Image: Displacement Map from Japan

Detecting users’ home and normal movement patterns

In the month before a natural disaster we estimate a user’s modal location (most likely their home) during night hours; this is our best estimate of what represents their home. Additionally, we calculate the mean-squared displacement (MSD) of a person’s activity with respect to their modal location, which represents, on average, how much they travel away from their home. These two metrics allow us to understand on average what people’s most common locations are, as well as how much on average they travel away from home in the absence of a crisis. This step is central in order to help us identify if a later date the crisis disrupts a person’s normal movement, and forces them to relocate long term. In order to have greater accuracy in our estimations, we restrict our sample to those in the bounding box that have used the Facebook mobile app with Location History turned on for at least 15 days in the pre-period.

Detecting displacement

In order to measure the number of people in the affected area that have been displaced we start by looking at the two-week period right after the crisis. Then we estimate, similar to the pre-period, a user’s home and mean-squared displacement with respect to their pre-crisis home. From these metrics we define people’s status as:

  • Displaced: (1) If their post-crisis location is at least 2 kilometers away from their pre-crisis home AND (2) If their average distance from their pre-crisis home at night is double their usual value on more than half the days we observe them in this two week period.
  • Never displaced: (1) If their post-crisis location is less than 2 kilometers away from their home OR (2) If their post-crisis movement patterns are less than double than their pre-crisis movement patterns on more than half the days we observe them in this two week period.
  • Unknown: If they have connected fewer than 3 days since the crisis.

Daily Estimates

Starting on day 15 after the crisis, we produce daily updates of the population status to count the number of people displaced and returned, both overall and aggregated to administrative regions. In particular, we check the status for those with status “Displaced” or “Unknown”.

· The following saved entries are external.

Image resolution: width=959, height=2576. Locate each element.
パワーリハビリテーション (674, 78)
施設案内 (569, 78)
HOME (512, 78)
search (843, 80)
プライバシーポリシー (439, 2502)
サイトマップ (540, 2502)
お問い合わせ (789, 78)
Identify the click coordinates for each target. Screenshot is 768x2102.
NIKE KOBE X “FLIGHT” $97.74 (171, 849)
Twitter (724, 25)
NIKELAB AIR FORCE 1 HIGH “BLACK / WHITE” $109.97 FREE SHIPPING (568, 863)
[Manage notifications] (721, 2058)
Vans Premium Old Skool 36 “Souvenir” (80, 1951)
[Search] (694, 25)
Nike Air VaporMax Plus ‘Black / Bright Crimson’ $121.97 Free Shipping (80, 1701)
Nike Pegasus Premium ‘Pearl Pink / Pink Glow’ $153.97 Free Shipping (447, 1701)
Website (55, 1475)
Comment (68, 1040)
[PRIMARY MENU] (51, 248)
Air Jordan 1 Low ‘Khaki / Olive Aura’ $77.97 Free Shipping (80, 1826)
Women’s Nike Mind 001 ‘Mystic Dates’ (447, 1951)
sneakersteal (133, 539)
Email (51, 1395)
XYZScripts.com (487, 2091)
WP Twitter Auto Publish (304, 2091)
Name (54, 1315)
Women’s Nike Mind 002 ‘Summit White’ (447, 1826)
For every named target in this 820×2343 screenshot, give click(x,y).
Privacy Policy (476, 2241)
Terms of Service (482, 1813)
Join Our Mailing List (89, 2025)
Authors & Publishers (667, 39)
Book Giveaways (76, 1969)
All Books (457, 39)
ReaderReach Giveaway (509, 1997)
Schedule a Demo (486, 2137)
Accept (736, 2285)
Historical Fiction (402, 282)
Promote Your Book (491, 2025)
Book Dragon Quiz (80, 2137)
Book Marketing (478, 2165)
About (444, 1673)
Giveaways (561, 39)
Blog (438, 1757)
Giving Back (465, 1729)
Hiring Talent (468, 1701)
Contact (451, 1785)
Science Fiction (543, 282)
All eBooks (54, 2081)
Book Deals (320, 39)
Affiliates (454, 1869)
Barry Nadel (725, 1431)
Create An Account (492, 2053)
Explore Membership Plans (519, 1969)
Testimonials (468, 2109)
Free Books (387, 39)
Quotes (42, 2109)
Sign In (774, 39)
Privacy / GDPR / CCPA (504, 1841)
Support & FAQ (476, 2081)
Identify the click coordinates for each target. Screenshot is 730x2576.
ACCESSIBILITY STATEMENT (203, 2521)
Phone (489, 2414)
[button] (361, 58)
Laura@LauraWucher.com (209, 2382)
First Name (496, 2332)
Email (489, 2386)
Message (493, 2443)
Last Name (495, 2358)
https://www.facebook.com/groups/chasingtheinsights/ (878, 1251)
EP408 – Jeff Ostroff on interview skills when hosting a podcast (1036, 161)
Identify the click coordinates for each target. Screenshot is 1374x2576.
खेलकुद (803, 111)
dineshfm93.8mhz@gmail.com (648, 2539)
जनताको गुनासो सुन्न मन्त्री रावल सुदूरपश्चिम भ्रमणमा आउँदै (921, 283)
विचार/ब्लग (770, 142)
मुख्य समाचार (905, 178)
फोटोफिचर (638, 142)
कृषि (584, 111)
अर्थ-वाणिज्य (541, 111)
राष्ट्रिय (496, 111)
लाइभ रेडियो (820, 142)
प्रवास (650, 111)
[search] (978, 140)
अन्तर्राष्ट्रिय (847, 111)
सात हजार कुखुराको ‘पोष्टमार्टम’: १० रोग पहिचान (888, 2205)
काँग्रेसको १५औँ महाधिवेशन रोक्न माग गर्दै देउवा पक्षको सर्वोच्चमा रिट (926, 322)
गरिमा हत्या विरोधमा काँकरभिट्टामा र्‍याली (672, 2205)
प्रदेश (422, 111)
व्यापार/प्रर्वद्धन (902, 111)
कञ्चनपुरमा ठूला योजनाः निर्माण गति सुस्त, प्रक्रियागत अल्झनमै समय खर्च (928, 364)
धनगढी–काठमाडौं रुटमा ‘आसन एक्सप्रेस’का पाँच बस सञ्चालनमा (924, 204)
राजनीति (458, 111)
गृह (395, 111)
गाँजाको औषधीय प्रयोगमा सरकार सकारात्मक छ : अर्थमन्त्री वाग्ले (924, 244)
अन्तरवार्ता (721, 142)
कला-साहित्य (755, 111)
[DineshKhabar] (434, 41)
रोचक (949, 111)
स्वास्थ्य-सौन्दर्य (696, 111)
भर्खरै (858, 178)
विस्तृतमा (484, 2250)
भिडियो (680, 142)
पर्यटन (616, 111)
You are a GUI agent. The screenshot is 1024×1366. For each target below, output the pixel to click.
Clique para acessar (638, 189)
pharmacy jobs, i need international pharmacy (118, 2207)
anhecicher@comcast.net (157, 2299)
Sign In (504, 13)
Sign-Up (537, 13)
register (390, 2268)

  • For Unknown people, once we have seen them for 3 days in a row either close to home, or away from home, we classify them as Never Displaced or Displaced.
  • For Displaced people, once they are observed for 3 days in a row less than 2 kilometers away from their home we classify them as Returned.
  • For the population that has been labeled as Never Displaced, we do not check their subsequent movement patterns in order to avoid confounding displacement estimates by including movements associated with unaffected people traveling for unrelated reasons.

These estimates are aggregated at the city level to protect users’ privacy and provide a clear signal. Additionally, if a city to city movement count is less than 10 people, we do not report the destination city, and instead aggregate to a higher level, such as country or overall.